## [Work to be completed]
Each entry should be duplicated exactly, with no line missing.

★ ★ ★ ★

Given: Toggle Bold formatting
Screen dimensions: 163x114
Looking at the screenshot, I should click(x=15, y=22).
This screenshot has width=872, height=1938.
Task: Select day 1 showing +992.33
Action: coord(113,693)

★ ★ ★ ★

## [Solution to the exercise]
Given: Toggle Bold formatting
Screen dimensions: 163x114
Looking at the screenshot, I should click(x=15, y=22).
This screenshot has width=872, height=1938.
Task: Select day 1 showing +992.33
Action: coord(113,693)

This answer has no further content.